Building GCC docker image
When you look at the various official images for docker, you’ll notice that they are built with stability in mind more than anything. This can be noted by the fact that they use Debian as their base, instead of the much lighter Alpine Linux. Using Debian provides a rock solid base for whatever you build upon it. However, this comes at the cost of size. Official docker images can be humongous compared to their community built alternatives.

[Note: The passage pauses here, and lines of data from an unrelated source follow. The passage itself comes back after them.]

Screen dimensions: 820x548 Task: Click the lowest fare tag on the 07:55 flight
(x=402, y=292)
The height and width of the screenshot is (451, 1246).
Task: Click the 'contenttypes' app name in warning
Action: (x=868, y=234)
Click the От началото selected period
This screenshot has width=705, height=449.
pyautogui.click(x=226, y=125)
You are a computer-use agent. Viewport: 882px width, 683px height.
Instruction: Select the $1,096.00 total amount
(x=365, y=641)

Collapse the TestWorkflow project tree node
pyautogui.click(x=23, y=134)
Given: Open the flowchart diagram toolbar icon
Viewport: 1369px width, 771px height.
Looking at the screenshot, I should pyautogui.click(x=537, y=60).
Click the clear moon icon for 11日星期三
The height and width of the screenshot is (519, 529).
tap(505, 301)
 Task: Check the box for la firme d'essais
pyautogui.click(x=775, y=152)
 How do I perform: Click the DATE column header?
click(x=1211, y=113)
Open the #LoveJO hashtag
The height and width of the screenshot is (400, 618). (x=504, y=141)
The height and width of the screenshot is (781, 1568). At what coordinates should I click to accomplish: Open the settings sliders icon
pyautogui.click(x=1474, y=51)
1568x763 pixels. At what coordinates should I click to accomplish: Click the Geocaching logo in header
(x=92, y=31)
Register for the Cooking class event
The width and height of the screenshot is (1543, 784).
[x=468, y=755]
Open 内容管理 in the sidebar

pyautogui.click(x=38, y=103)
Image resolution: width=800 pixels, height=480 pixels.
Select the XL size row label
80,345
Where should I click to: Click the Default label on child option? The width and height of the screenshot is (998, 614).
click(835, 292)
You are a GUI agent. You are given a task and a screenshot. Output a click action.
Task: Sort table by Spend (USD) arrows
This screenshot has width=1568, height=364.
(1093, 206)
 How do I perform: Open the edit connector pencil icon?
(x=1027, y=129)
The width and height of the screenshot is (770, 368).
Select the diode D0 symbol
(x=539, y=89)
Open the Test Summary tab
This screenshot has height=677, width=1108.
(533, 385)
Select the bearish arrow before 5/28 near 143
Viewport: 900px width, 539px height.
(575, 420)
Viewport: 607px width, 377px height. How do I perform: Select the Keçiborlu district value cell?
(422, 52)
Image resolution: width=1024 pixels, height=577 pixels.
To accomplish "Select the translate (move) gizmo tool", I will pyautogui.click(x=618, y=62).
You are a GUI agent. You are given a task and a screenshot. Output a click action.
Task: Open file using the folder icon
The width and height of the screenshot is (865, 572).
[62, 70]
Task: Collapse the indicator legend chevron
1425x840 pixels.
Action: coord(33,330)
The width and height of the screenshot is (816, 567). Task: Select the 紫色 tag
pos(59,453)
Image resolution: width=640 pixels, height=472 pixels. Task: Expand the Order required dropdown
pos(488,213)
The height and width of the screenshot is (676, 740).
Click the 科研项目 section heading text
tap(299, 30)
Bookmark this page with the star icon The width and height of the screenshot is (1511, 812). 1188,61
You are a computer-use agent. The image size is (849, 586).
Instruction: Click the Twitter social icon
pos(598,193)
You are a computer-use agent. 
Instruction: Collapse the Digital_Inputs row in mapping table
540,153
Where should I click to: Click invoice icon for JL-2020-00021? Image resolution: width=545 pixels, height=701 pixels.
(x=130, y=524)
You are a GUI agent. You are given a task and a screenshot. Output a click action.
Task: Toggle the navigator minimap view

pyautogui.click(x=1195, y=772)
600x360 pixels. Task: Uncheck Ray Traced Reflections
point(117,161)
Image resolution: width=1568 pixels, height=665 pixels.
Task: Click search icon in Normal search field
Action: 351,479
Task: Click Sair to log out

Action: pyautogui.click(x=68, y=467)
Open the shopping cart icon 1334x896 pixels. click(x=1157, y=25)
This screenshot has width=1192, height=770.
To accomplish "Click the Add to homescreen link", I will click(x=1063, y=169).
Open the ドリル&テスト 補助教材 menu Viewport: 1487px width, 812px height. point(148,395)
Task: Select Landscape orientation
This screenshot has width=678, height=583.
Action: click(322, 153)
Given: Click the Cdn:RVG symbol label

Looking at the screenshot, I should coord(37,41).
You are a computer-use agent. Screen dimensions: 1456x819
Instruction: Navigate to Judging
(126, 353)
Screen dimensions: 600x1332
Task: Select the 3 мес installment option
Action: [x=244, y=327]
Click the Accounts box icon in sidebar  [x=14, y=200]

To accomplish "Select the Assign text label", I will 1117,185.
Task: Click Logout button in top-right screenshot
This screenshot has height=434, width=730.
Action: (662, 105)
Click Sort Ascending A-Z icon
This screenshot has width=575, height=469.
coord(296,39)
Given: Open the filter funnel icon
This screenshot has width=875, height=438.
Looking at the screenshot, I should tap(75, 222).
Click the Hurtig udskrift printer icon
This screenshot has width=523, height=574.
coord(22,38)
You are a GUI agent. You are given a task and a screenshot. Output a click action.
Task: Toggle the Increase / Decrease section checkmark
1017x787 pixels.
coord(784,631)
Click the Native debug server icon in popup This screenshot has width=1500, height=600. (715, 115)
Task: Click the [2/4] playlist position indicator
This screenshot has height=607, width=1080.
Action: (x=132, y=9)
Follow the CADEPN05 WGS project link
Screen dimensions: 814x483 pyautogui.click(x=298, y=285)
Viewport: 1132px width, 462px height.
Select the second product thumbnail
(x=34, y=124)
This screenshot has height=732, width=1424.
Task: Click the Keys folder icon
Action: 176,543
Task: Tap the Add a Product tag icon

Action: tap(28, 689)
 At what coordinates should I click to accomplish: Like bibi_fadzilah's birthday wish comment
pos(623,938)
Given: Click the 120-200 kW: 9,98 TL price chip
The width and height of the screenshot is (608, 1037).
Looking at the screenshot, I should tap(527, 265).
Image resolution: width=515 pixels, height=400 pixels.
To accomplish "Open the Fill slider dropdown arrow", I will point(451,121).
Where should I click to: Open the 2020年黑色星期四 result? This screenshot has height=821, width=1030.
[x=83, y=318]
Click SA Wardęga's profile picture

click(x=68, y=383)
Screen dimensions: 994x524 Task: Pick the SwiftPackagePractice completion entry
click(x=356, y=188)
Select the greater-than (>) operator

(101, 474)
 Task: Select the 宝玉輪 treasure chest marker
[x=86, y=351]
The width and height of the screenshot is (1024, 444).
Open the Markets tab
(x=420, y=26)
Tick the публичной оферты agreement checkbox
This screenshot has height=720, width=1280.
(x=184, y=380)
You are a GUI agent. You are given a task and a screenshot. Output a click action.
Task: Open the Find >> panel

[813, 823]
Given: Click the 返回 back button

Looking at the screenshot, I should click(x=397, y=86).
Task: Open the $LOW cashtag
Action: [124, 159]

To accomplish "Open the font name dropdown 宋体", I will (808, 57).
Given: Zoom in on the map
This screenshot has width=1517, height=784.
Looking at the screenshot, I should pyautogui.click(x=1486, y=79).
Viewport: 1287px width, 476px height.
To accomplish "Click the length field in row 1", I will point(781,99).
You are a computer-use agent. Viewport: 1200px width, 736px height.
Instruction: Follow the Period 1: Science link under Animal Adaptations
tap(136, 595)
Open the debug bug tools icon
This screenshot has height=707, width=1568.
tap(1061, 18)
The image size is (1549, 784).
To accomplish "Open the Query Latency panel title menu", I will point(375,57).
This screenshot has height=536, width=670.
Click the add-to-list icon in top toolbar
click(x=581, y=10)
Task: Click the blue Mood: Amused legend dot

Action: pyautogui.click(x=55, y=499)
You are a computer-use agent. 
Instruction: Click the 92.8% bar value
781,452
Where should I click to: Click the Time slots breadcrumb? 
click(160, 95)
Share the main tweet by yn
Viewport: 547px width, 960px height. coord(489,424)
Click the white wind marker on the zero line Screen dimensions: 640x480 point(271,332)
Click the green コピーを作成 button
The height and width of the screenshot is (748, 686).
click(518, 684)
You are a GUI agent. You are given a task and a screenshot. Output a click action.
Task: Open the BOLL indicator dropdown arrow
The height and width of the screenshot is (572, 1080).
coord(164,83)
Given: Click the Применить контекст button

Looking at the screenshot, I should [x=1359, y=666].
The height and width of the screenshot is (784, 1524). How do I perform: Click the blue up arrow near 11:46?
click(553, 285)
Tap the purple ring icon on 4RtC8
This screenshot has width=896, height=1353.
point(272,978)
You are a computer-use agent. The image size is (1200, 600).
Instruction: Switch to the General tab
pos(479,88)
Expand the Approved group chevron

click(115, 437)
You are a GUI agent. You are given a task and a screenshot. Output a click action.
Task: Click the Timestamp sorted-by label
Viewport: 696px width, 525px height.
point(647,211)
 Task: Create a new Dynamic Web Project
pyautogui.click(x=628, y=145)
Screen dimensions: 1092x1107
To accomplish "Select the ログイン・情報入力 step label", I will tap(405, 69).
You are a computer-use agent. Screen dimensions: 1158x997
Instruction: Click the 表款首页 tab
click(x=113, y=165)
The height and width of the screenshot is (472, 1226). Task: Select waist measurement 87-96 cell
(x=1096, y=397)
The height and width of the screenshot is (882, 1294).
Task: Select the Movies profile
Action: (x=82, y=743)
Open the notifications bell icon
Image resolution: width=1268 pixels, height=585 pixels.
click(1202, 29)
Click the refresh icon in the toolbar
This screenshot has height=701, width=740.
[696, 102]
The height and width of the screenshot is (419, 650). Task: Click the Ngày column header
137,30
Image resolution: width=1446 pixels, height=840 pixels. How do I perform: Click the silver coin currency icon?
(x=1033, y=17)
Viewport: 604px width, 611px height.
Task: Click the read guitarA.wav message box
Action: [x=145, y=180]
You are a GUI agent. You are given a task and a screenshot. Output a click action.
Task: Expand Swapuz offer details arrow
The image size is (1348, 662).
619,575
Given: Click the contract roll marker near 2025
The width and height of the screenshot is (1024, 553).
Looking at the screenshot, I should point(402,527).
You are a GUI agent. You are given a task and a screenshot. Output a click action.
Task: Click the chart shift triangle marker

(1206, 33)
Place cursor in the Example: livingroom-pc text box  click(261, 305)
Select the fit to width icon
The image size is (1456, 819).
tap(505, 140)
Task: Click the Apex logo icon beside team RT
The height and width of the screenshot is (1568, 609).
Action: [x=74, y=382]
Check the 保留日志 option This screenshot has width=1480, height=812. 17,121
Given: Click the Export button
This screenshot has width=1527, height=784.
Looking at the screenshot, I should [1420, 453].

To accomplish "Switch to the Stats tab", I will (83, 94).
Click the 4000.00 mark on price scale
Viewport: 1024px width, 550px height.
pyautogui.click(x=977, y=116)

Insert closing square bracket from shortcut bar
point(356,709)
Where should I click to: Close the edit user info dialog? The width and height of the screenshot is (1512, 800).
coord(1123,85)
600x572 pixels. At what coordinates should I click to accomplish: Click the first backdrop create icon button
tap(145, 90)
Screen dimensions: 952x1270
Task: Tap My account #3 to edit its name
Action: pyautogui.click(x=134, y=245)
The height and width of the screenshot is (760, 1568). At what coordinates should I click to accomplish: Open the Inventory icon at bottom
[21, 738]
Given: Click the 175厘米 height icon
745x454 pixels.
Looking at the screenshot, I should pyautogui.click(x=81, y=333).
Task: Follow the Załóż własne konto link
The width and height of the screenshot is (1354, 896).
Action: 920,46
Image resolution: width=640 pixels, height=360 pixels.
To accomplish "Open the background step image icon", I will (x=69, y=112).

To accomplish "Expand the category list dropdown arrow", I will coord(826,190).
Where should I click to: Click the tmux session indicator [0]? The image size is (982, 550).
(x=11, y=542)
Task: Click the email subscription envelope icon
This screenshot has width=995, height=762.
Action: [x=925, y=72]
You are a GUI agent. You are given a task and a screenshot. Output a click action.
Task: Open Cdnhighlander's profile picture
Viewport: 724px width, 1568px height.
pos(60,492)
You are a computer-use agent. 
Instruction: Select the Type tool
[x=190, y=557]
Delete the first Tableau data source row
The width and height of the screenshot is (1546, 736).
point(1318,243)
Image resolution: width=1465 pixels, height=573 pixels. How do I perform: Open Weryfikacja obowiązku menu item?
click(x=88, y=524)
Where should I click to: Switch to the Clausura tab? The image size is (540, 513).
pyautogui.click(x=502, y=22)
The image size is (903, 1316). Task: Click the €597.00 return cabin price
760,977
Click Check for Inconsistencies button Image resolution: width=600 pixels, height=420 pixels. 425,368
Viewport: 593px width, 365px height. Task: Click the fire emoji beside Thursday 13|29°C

I needed a GCC 7.3 image for my project. The official image for GCC stands at a compressed size of 526MB, while when uncompressed, it’s size reaches 1.6GB. So I decided to build my own GCC image, using Alpine Linux as a base.
Basics of building GCC
The process to build and install GCC might look straighforward at first. All you have to do is install dependencies, download and extract the source code and then execute following commands
./configure
make bootstrap
make install
However, a multitude of configuration options, along with requirement of many dependencies and platform specific requirements can make this process somewhat complicated.
Why use Docker?
Docker is an easy way to get a clean slate everytime you want to try something different. As I was trying out various configuration options, and installing and removing various packages, using docker meant I could easily figure out what needs to be done, and what needs not be done. Also, the Dockerfile thus created can easily be shared with others, so that others could build GCC easily with minor changes made as required.
Configuring GCC
There are a few things that you should note when building GCC,
-
Native build or cross compilation?
GCC allows you to build a compiler either for the native system, or some other system. You can build a cross compiler by specifying the--target
option. Which one you choose would depend upon many factors such as,- Is the target powerful enough to build GCC?
For less powerful target systems such as embedded system, it might be best, or even necessary to build the compiler on another more powerful system. Due to RAM restrictions, many embedded systems won’t even be able to build GCC. - Does the target already have g++?
Some systems might not provide the GCC compiler package. Some systems like NAS Servers won’t even have a package manager/repositories. For such systems, building a cross compiler is the only option. - Glibc vs Musl
If you are using musl instead of glibc, then you must use cross compiler as that is the only way to tell GCC to use musl instead of glibc.
- Is the target powerful enough to build GCC?
-
Multilib or not?
Multilib allows 64bit systems to produce binaries for 32 bit systems. If you want to enable this, make sure you have the 32 bit libs for target system installed as well. Otherwise, disable it with--disable-multilib
. -
Languages
You would want to specify only those languages that you use. You can do this using the--enable-languages
option. I selectedC
andC++
languages.
Parts of C compiler are written in C++, so C and C++ are the minimal set of languages you can use.
Building GCC
Once done with the configuration, you can build GCC. You can use
make bootstrap
if you want to use the recommended way of building GCC 3 times. To improve it’s performance more, I choosed
make profiledbootstrap
which profiles the compiler at each stage of the build.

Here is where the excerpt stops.